Stephan Landschütz ist nicht nur dreimaliger Weltmeister, sondern auch Erfinder des Sporthockers. Die Idee für das multifunktionale Sitzgerät entwickelte er während seines Studiums als Produkt-Designer, bis am Ende mit seiner Diplomarbeit auch der serienfertige Hocker geboren war. Diesen gibt es mittlerweile in unterschiedlichen Größen, Gewichten und Farben. Selbstklebende Folien mit verschiedenen Grafiken sorgen für ein individuelles Aussehen. Und weil sich der Hocker nicht nur zum Sport machen eignet, sondern auch als Möbelstück einfach schön aussieht, folgte im Mai diesen Jahres prompt die Nominierung für den Designpreis der Bundesrepublik Deutschland.

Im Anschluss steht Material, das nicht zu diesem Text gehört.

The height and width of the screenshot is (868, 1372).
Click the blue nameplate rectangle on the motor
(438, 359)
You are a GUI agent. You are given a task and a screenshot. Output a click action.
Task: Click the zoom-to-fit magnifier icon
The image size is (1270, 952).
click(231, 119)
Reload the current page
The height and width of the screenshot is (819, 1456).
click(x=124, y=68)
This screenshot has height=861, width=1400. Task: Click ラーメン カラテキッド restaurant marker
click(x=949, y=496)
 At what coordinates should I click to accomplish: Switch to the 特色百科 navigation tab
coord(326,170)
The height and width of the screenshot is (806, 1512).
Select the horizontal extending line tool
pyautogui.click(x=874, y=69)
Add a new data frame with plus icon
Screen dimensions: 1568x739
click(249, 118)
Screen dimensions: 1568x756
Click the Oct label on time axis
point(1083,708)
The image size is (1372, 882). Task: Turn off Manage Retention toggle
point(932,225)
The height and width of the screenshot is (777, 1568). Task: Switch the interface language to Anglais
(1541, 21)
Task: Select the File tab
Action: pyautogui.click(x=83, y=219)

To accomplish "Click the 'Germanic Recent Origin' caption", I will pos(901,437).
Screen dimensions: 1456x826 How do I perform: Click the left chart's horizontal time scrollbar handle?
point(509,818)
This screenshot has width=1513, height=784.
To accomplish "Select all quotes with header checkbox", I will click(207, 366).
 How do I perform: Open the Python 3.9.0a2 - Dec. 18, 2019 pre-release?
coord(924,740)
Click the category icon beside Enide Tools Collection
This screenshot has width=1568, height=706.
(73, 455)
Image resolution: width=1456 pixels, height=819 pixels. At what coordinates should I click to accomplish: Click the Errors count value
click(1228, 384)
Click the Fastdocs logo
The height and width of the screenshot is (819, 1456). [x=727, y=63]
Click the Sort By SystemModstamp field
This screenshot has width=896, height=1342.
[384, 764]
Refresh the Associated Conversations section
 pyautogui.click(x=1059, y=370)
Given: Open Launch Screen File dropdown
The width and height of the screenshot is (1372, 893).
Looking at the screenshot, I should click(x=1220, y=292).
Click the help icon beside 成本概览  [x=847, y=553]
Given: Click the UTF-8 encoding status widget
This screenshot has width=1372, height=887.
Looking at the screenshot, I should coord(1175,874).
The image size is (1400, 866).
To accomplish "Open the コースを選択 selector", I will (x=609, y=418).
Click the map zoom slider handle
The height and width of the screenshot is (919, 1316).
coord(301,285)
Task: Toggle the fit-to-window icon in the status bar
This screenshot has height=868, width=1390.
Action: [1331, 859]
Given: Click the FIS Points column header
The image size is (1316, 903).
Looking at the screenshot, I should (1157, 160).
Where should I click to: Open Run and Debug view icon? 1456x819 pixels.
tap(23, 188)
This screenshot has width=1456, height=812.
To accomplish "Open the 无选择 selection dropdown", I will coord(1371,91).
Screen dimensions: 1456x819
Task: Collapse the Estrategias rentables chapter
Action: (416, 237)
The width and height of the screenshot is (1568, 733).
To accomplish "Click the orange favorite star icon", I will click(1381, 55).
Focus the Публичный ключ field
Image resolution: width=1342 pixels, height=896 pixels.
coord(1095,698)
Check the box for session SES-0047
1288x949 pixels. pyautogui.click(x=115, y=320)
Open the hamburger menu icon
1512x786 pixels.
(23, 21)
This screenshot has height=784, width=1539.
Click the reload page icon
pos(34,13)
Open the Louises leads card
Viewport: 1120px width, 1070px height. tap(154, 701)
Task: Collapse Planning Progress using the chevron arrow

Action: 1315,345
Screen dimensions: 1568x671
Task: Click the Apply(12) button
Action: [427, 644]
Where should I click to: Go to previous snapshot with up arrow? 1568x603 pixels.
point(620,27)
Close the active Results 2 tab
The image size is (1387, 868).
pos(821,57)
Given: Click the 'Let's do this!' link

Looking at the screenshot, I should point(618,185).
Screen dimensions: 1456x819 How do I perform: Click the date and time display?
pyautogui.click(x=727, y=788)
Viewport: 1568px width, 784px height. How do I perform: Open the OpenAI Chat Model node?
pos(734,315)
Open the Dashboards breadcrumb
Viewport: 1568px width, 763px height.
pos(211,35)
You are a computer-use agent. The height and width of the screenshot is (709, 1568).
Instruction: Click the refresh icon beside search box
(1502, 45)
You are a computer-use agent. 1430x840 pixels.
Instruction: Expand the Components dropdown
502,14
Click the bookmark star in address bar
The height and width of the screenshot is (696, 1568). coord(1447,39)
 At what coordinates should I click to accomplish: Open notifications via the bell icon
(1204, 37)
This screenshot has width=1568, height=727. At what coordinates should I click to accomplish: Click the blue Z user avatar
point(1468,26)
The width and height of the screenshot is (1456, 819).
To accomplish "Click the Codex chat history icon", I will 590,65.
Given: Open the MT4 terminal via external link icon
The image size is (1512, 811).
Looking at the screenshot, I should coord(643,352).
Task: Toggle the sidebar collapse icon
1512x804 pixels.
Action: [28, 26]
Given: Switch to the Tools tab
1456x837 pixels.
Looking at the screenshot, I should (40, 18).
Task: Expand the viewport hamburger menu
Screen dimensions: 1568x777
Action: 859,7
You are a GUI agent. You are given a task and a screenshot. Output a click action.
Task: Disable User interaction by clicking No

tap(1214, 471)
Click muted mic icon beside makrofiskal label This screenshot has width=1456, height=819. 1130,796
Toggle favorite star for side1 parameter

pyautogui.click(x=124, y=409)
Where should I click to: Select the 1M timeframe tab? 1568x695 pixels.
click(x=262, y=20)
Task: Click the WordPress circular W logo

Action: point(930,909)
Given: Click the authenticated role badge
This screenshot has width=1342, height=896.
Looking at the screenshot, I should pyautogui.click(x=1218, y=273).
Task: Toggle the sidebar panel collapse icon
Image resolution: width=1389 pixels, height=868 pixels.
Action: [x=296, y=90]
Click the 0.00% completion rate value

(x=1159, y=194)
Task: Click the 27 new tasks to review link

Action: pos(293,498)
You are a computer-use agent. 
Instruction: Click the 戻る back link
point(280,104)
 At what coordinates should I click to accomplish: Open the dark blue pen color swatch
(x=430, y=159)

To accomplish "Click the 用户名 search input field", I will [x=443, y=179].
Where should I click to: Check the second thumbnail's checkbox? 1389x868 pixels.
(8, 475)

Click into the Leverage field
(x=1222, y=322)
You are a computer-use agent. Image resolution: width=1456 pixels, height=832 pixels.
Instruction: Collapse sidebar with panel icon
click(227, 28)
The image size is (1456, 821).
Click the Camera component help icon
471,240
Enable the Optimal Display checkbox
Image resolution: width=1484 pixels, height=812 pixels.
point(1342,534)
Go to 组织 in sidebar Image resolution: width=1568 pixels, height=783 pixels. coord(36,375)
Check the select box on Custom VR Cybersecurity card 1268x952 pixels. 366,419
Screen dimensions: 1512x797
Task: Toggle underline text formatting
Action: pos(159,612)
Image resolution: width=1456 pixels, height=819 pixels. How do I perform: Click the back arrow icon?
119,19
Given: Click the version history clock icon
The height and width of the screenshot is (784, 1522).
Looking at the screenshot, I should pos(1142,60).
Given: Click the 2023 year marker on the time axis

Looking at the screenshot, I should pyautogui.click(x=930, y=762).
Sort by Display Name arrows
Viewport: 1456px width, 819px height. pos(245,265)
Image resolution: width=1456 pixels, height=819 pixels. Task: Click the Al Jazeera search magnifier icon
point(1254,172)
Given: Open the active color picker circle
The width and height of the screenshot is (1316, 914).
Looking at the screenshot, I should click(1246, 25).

Wenn sie nicht gerade Interviewtermine abarbeiten, sind die Brüder Landschütz auf Tour, ihren Sport noch bekannter zu machen. „Turntable-Hockern“ in Freiburg, „Passion Sports Convention“ in Bremen – aber auch in der Hauptstadt konnten Interessierte und Neueinsteiger zuletzt auf dem HockHart Camp die Basics im Hockern lernen. Wer nun Lust hat, das Ganze selbst einmal auszuprobieren: Probetraining für lau gibt’s jeden Mittwoch von 18 bis 20Uhr im Hof23 in der Langhansstraße 23 in Berlin-Weißensee. Viel Spaß dabei – und, wie es unter richtigen Hockerern heißt, „Hock on!“
Das Salzig Sporthocker-Office befindet sich in der Liebigstraße 25, 10247 Berlin.